A drop in the unemployment rate wasn't necessarily a healthy sign for the job market. The rate fell from 8.2 percent in March to 8.1 percent in April. But that was mainly because more people gave up looking for work.
People who aren't looking for jobs aren't counted as unemployed.
The 115,000 jobs added in April were fewer than the 154,000 jobs added in March, a number the government revised up from its earlier estimate of 120,000. It also marked a sharp decline from December through February, when the economy averaged 252,000 jobs per month.
The percentage of adults working or looking for work has fallen to its lowest level in more than 30 years. Many have become discouraged about their prospects.
Job creation is the fuel for the nation's economic growth. When more people have jobs, more consumers have money to spend — and consumer spending drives about 70 of the economy.
Here's what The Associated Press' reporters are finding:
TEPID ECONOMY, TEPID HIRING
Over time, strong economic growth is vital for strong job growth.
But early this year, hiring accelerated much faster than economic growth did. Job gains averaged a strong 229,000 in the first three months. By contrast, the economy grew at a sluggish annual rate of 2.2 percent.

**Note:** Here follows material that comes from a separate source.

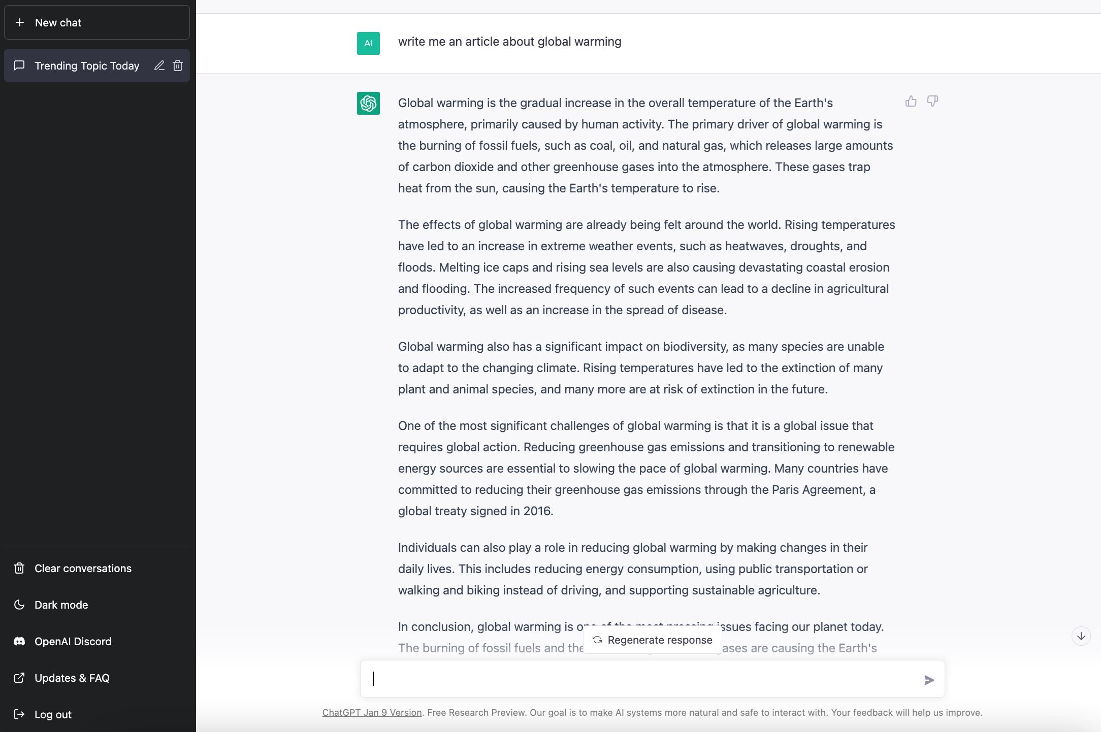Click the user prompt about global warming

Economists began to wonder: Would growth catch up with hiring? Or would hiring slow to match economic growth as measured by gross domestic product, or GDP?
Some analysts say April's disappointing job growth suggests an answer, and it's not a cheerful one:
"It now appears that jobs have decelerated into line with GDP, rather than GDP accelerating to catch up with jobs," said Nigel Gault, an economist at IHS Global Insight.
THE LONG SLOG BACK
Job creation has been frustratingly slow since the Great Recession ended. Only 43 percent of the jobs lost have been regained 34 months later.
The rebound was only slightly stronger after the previous recession, which ended in November 2001. By September 2004, 54 percent of the jobs lost had been regained. It took five more months before all the jobs were back.
The problem this time isn't that companies haven't been hiring: They've added more than 1 million jobs in the past six months. It's that the Great Recession killed so many jobs in the first place — 8.3 million.
By contrast, the 2001 recession eliminated 1.6 million jobs.
A PENNY MORE FOR YOUR WORK
For people with jobs who assume they're not affected by Friday's report, take notice: The report notes that the average worker's hourly pay eked out a gain of just one penny in April.
Over the past year, average hourly pay has ticked up 1.8 percent to $23.28. Inflation has been roughly 2.7 percent. Which means the average consumer isn't keeping up with price increases.
The slow hiring is particularly distressing for people like David Boyce of Tacoma, Wash., who's been unemployed for two years. Boyce, 30, had been a salesman for Yellow Book USA before being laid off.
Boyce received unemployment benefits for about 15 months. They ran out in September.
His wife works as a nanny for a real estate executive. But her hours were slashed after the housing bust.
"We lived off savings for a while, and now we're living off ramen noodles basically," Boyce said.
After interviewing twice at one company for an entry-level sales job, Boyce was told it would make a hiring decision after five more interviews.
"I have never gone through that kind of rigmarole before just to get back to an entry-level sales job," he said.
NOWHERE TO HIDE
Hiring was weak, if it occurred at all, in eight of 10 industry categories the government tracks.
Manufacturing, which has been a source of strength, added 16,000 jobs. Education and health services, which tend to be less affected by economic cycles, added 19,000.